Hey, I've been feeling this for over a year now but I've not been to the doctors... it seems to come on before I eat, after I eat, when I wake up and before I sleep and any time during the day really... I also get a burning feeling in my throat at night... my mum and dad told me this feeling sick is all in my head but I don't believe it is... I do have a phobia of vomiting and I get nervous really easily and paranoid but it's really affecting me with college and with my social life...
Thanks... I started the feeling sick though when my brother and dad got the vomiting bug on Christmas day 2012 and since then I've felt sick every day and I stopped eating properly for ages... only recently I have been getting the burning feeling in my throat but I've had the sick feeling for a long time. I'm not sure if I have a phobia of throwing up but I think I do and the thoughts of someone or myself throwing up makes me feel horrible but seeing it is like 100000000 times worse and I'm scared I will throw up myself... I don't really want to go to the doctors because it might be nothing... and I get the hurting even when I'm sat up...
It does sound rather like it's anxiety making you feel sick, though. Maybe the doctor could help you with that too. I understand how you feel, as soon as I start actually feeling nauseous I go into something of a blind panic, because I absolutely hate throwing up. It's never as bad as I thought at the time of actually puking though. When you're doing the puking you just get on with it - and usually feel better afterwards too!
Had persistent nausea for 8months now. I use to be very energetic loved socialising, couldn't wait for uni and loved going out.
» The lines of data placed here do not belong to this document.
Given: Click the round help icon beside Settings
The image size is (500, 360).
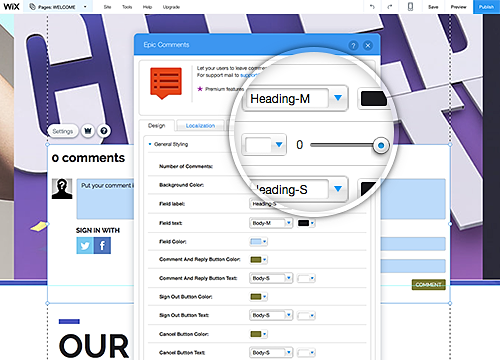Looking at the screenshot, I should click(x=104, y=131).
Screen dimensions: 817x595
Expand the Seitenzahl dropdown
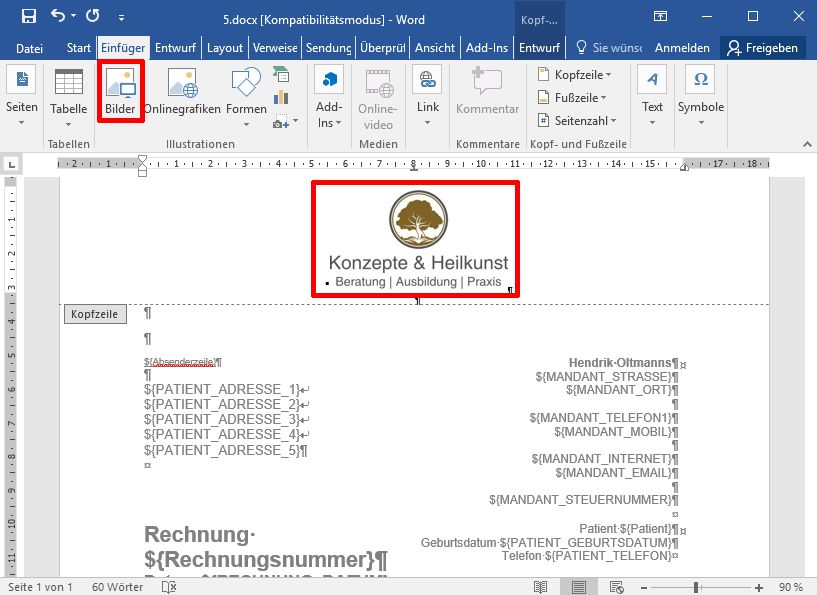click(x=574, y=120)
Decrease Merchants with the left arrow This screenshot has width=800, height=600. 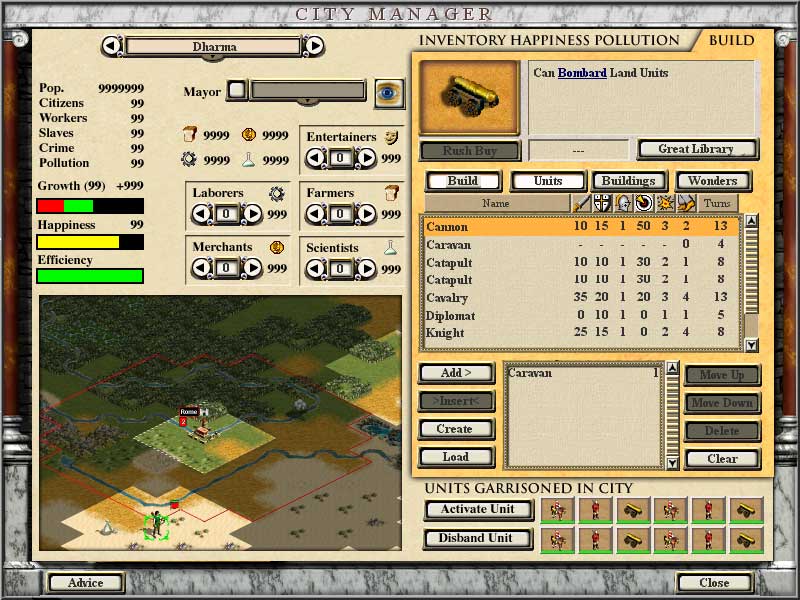[x=200, y=268]
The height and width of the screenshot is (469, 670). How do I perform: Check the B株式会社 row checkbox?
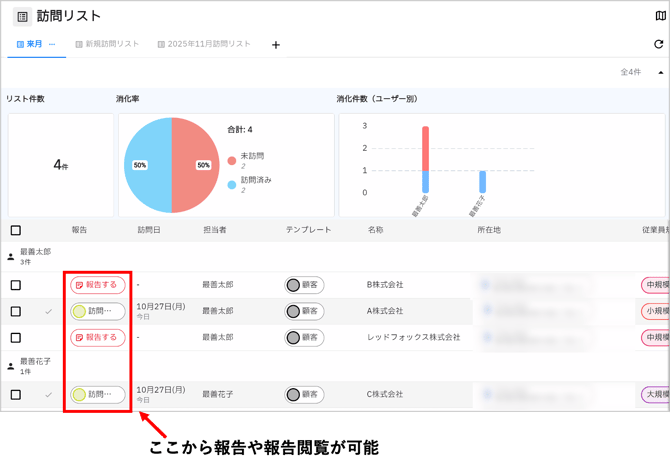(x=15, y=285)
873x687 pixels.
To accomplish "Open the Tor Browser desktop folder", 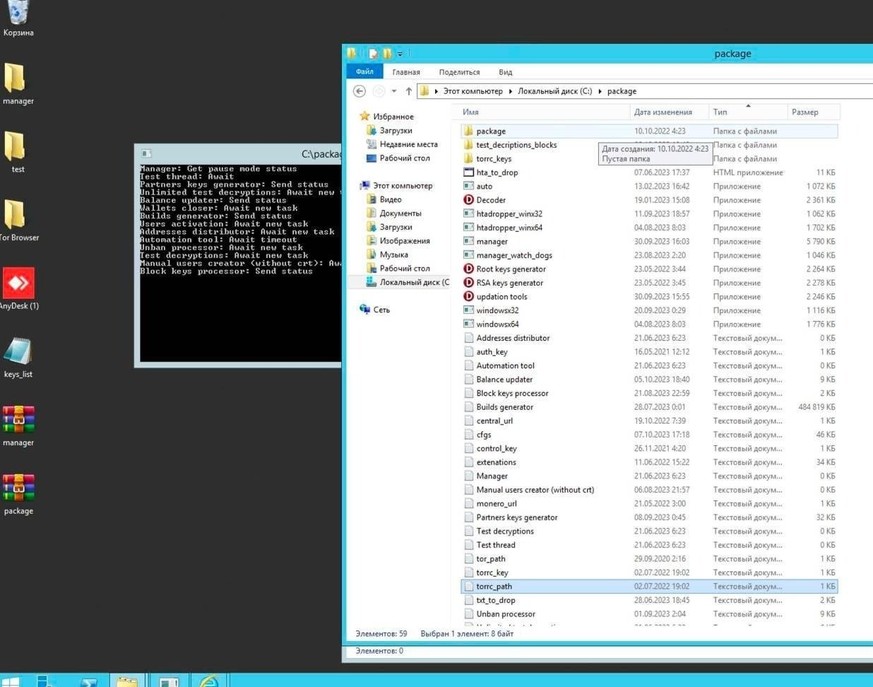I will point(16,215).
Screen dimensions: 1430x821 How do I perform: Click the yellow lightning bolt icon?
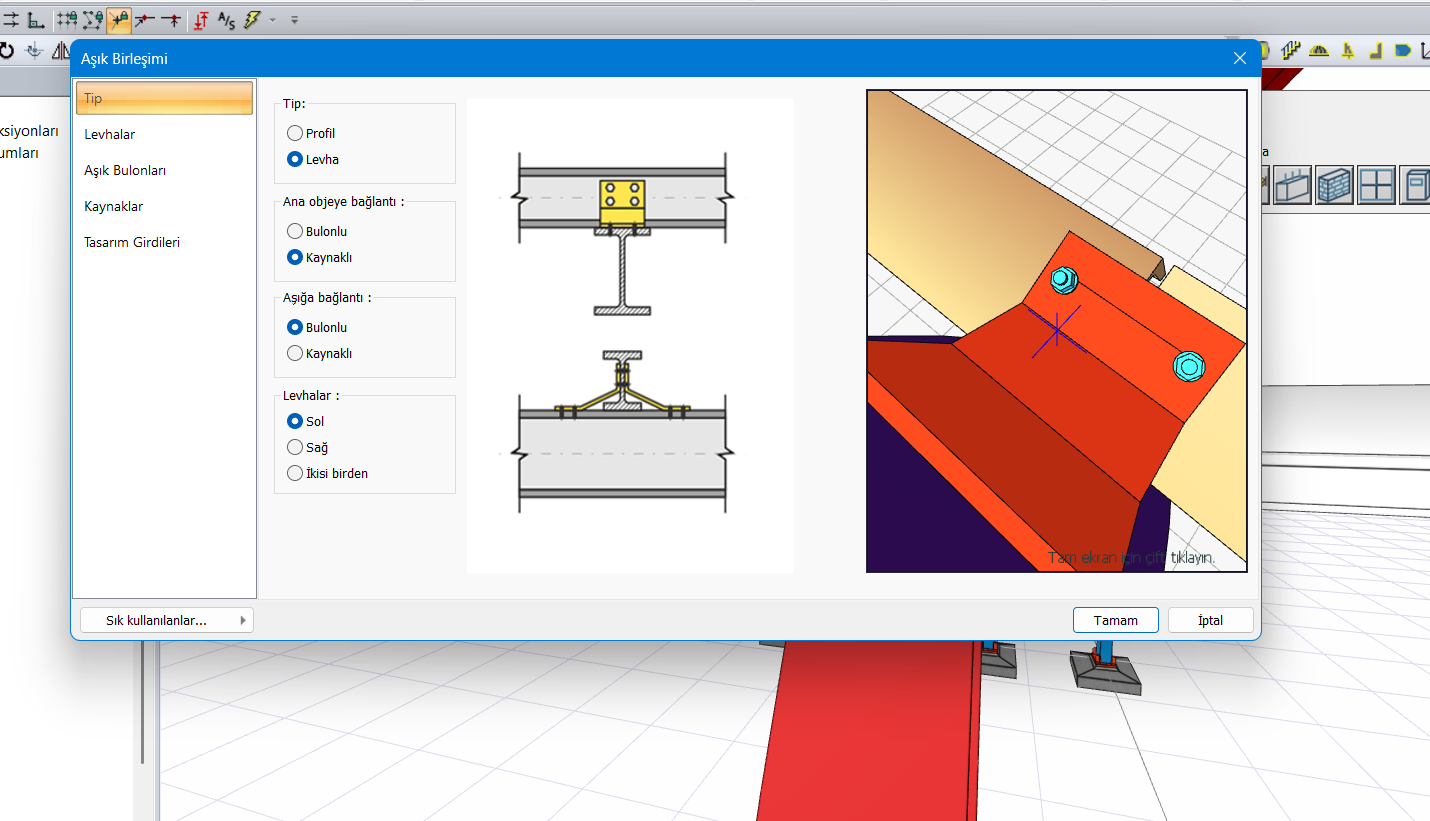click(x=252, y=19)
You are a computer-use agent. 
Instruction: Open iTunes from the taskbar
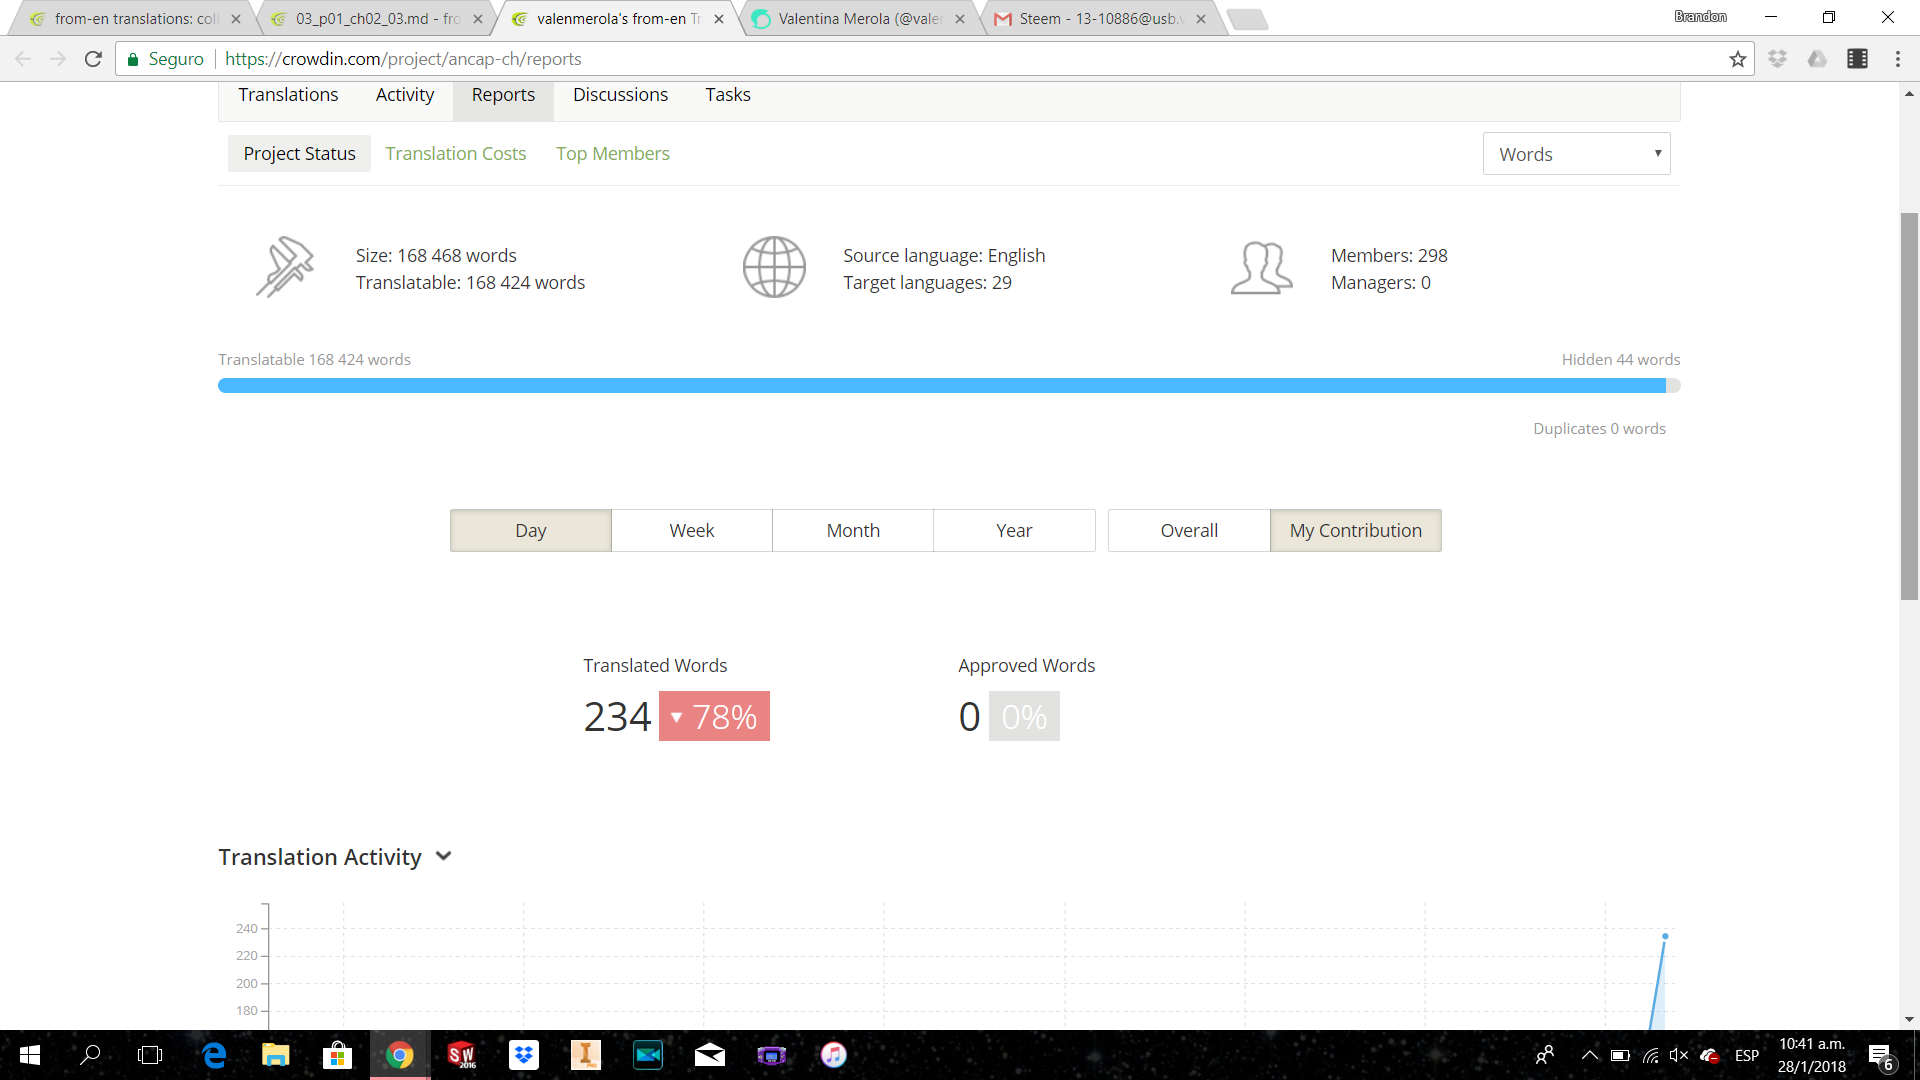pos(833,1055)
Since I have had this problem I have chest pains, swollen throat, stomach cramps, acid reflux and persistent nausea 24hrs a day. I now struggle going out of my house and to lectures annoyingly, eating out or in halls is a bit of a mission also. I have had a stomach scan, coeliac test, endoscopy, all showing completely normal. Fed up of going to the doctors as are they probably with having to see me, massively affecting my life and how well I am doing at uni. Not a particularly stressed person but think anxiety is kicking in with the fact I cant do anything like I use to 8monthes ago...
Good to hear from people who literally have no idea what's happening and just want their life back!